REQUIREMENT:
The text of every record, exactly as given and with no pictures, should be your output.

DATA FOR THIS TASK:
:::

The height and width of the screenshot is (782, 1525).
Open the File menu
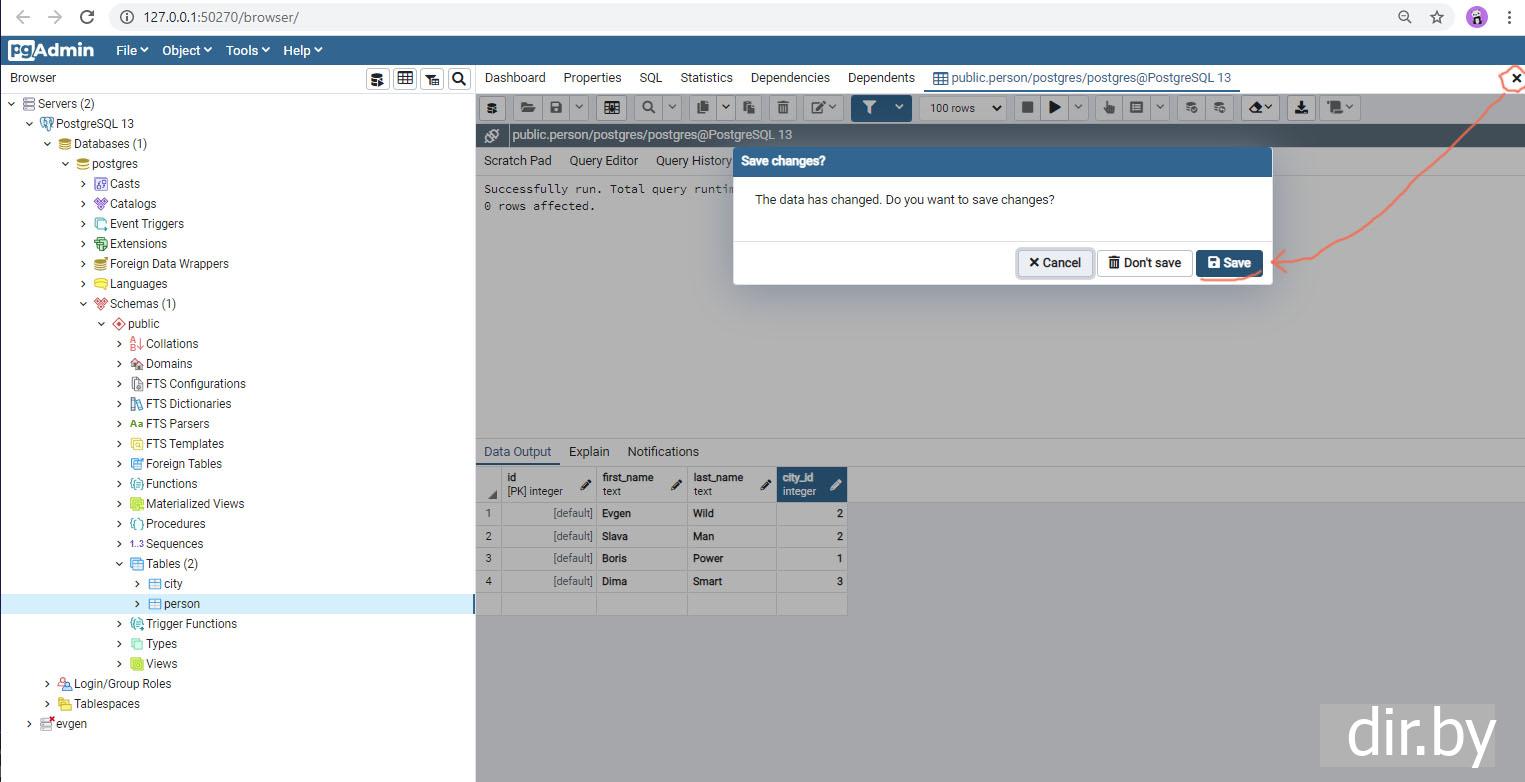132,50
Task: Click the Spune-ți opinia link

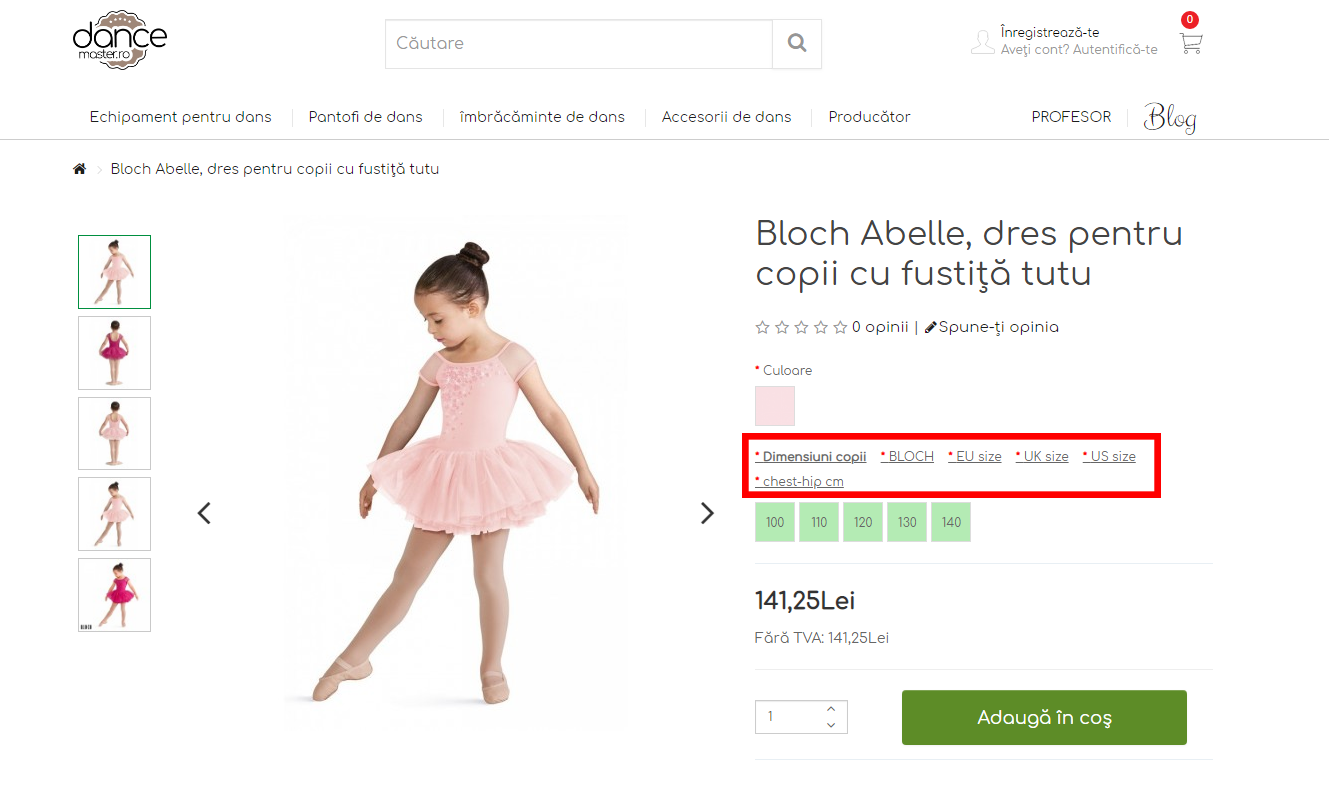Action: (991, 327)
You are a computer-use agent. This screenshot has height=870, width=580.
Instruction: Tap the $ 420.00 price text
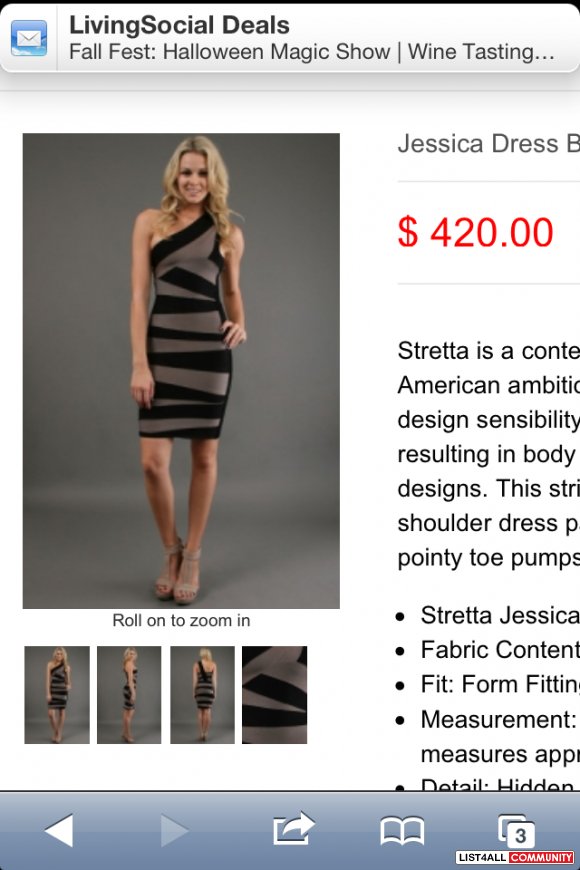[x=476, y=232]
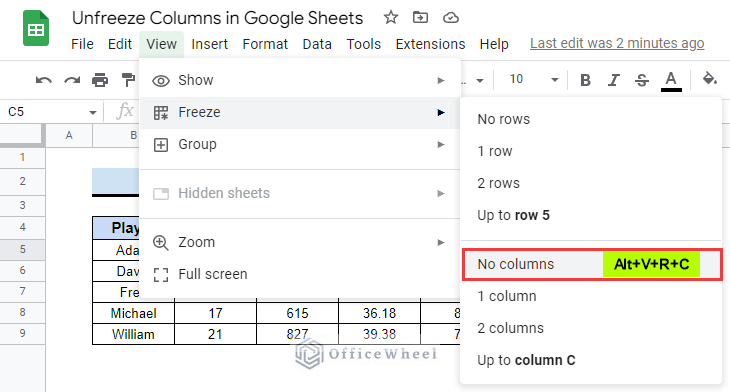Toggle strikethrough formatting
This screenshot has width=730, height=392.
click(642, 80)
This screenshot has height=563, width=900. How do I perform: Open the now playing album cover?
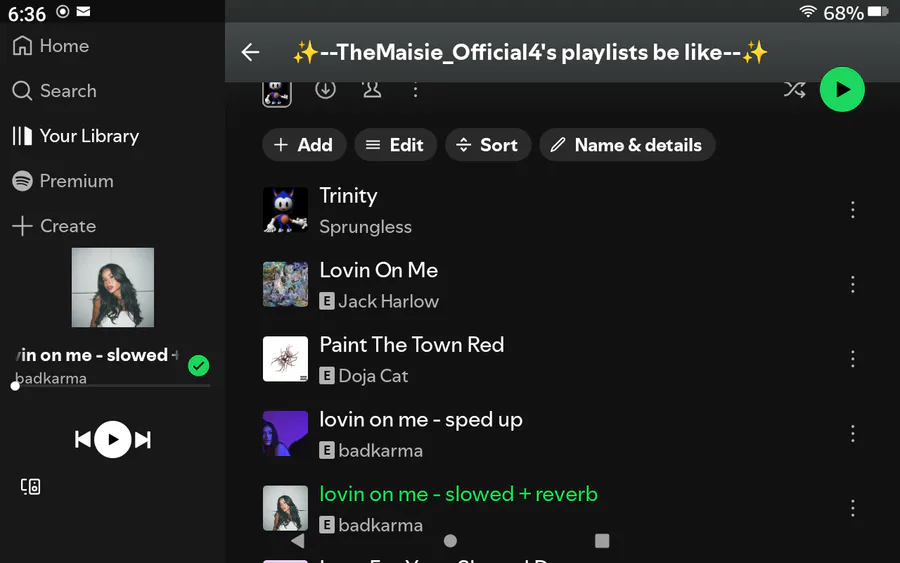113,287
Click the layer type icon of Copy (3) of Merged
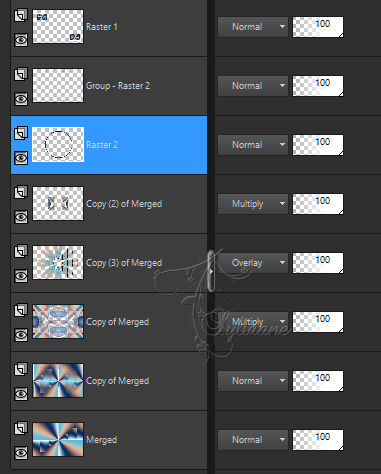381x474 pixels. 21,251
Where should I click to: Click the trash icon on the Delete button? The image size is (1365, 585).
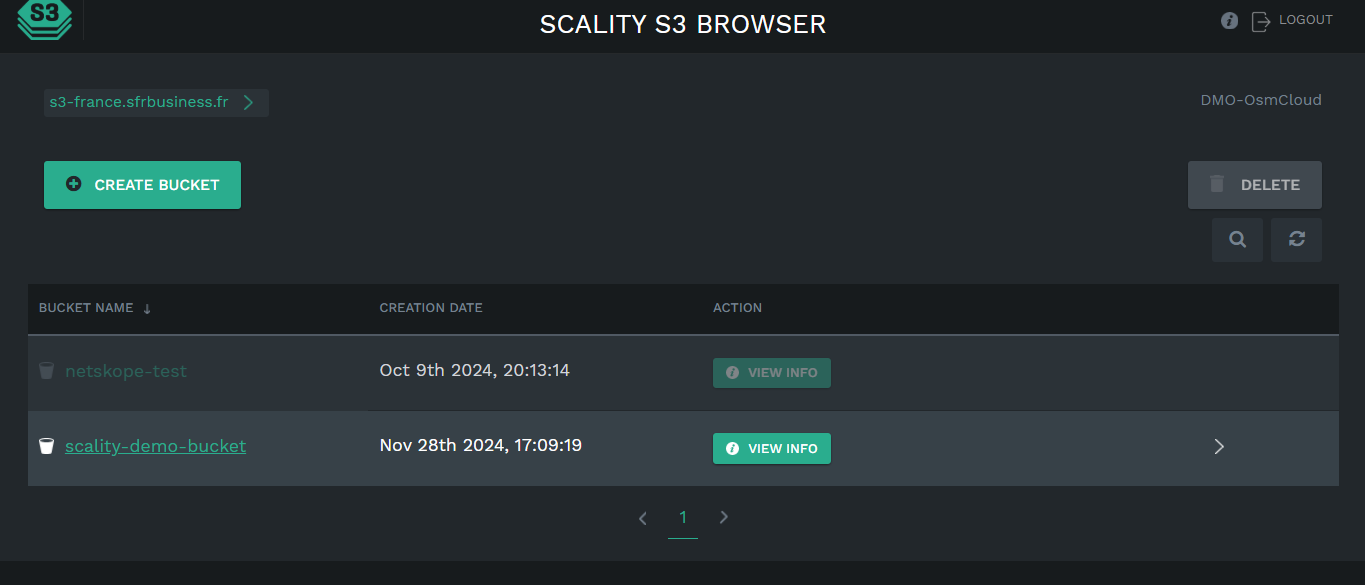[1217, 184]
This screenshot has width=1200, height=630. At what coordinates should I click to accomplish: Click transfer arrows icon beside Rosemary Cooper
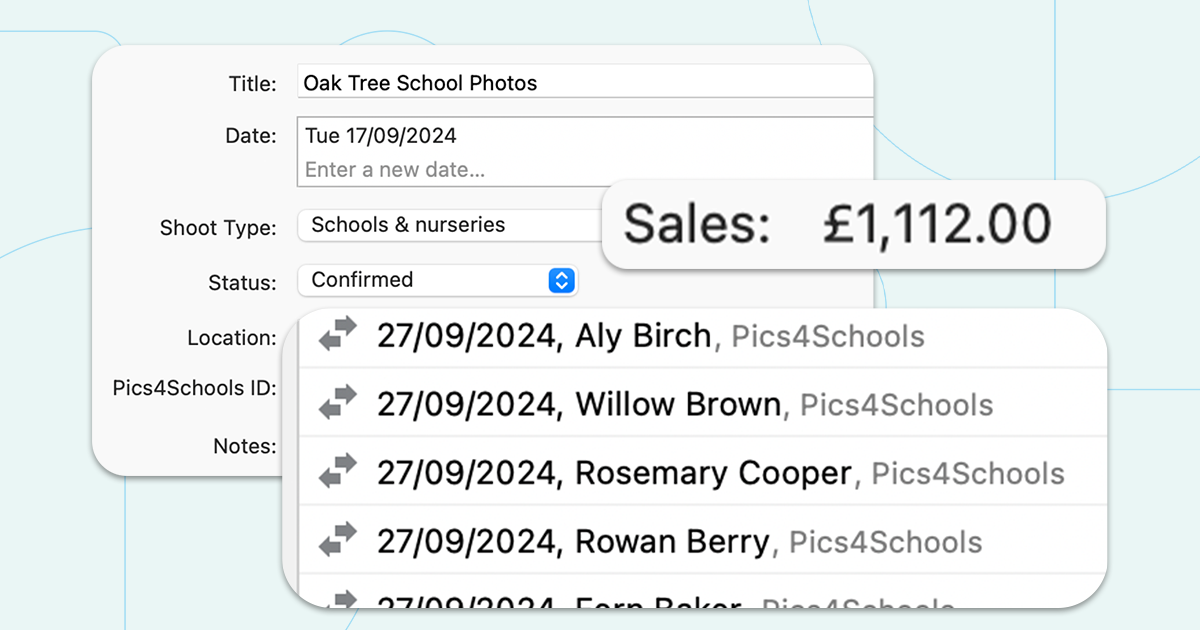(x=337, y=472)
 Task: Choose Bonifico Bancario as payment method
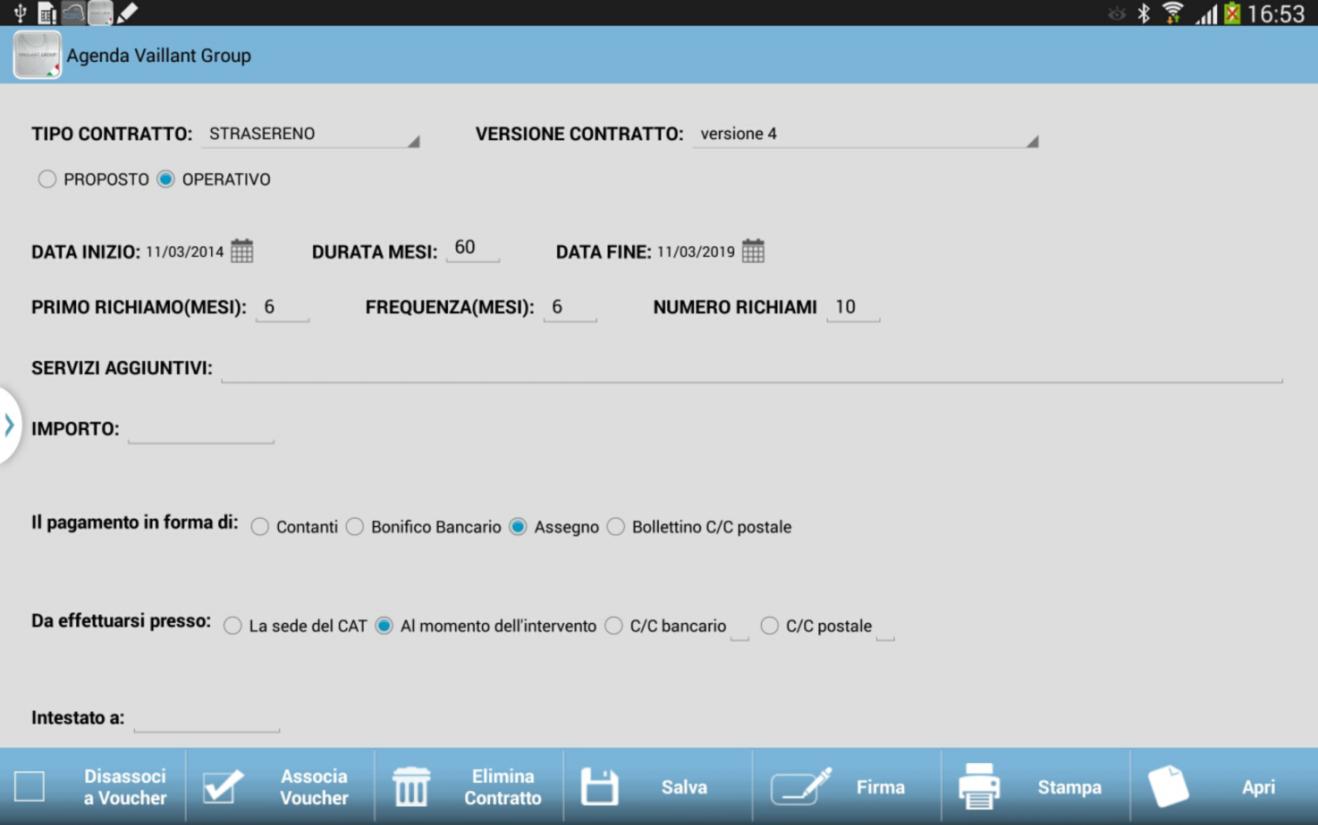(x=355, y=526)
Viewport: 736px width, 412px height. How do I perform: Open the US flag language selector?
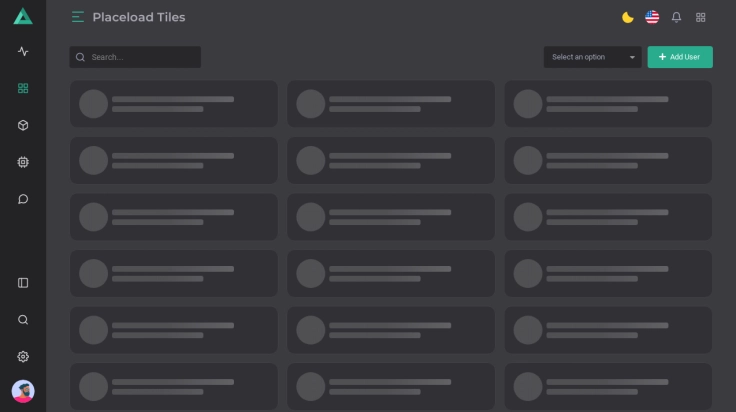[652, 17]
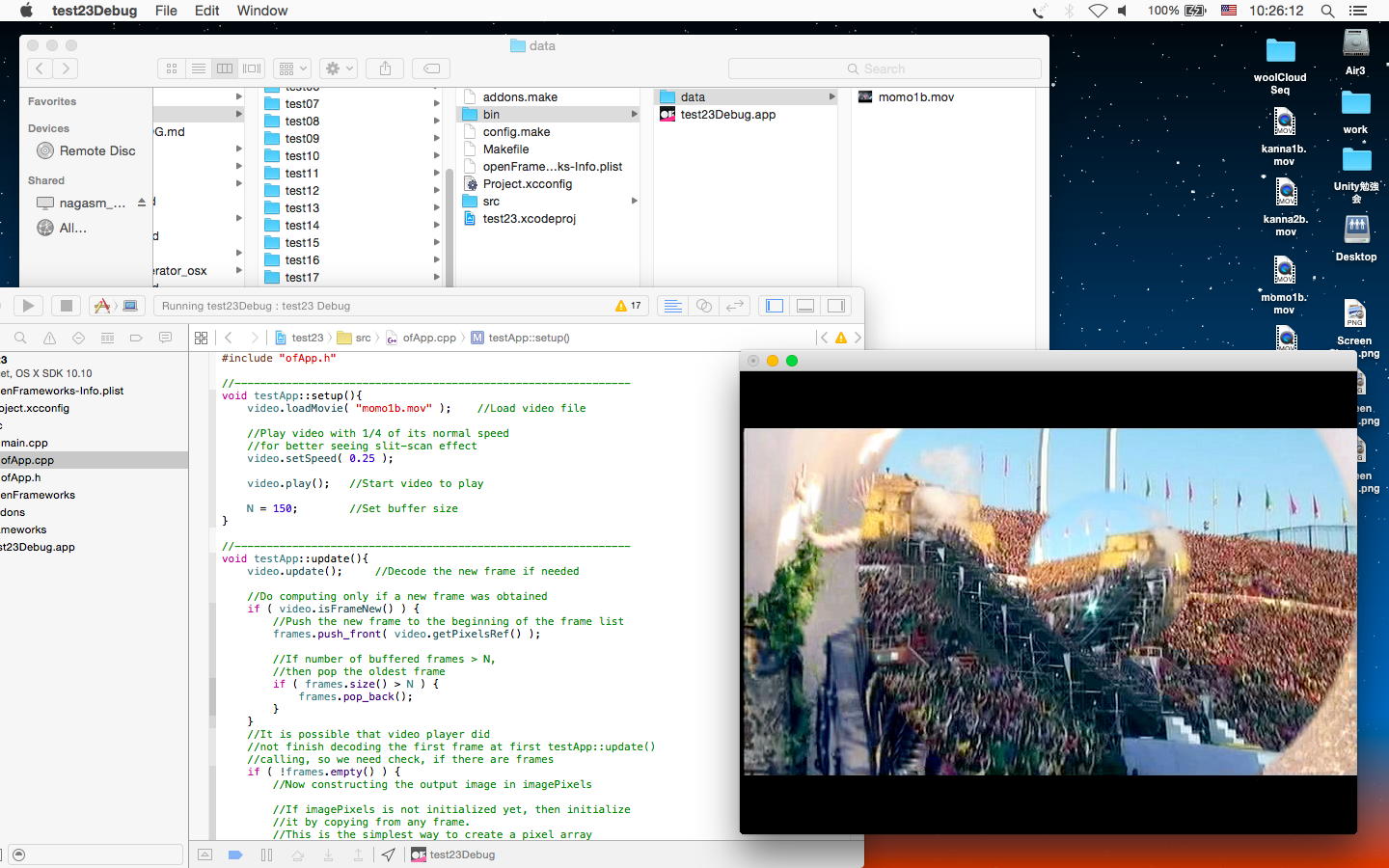The width and height of the screenshot is (1389, 868).
Task: Click the Version editor arrows icon
Action: coord(735,306)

:::

YOUR RESPONSE:
The height and width of the screenshot is (782, 1525).
Open the File menu
132,50
Task: Click the Spune-ți opinia link

Action: (991, 327)
You are a computer-use agent. This screenshot has height=870, width=580.
Instruction: Tap the $ 420.00 price text
[x=476, y=232]
Toggle strikethrough formatting
This screenshot has width=730, height=392.
click(642, 80)
This screenshot has height=563, width=900. How do I perform: Open the now playing album cover?
113,287
Click the layer type icon of Copy (3) of Merged
381x474 pixels. 21,251
Where should I click to: Click the trash icon on the Delete button? The image size is (1365, 585).
[1217, 184]
This screenshot has width=1200, height=630. At what coordinates should I click to accomplish: Click transfer arrows icon beside Rosemary Cooper
(x=337, y=472)
 Task: Choose Bonifico Bancario as payment method
(x=355, y=526)
Viewport: 736px width, 412px height. How do I perform: Open the US flag language selector?
[652, 17]
The width and height of the screenshot is (1389, 868).
Task: Click the Version editor arrows icon
Action: coord(735,306)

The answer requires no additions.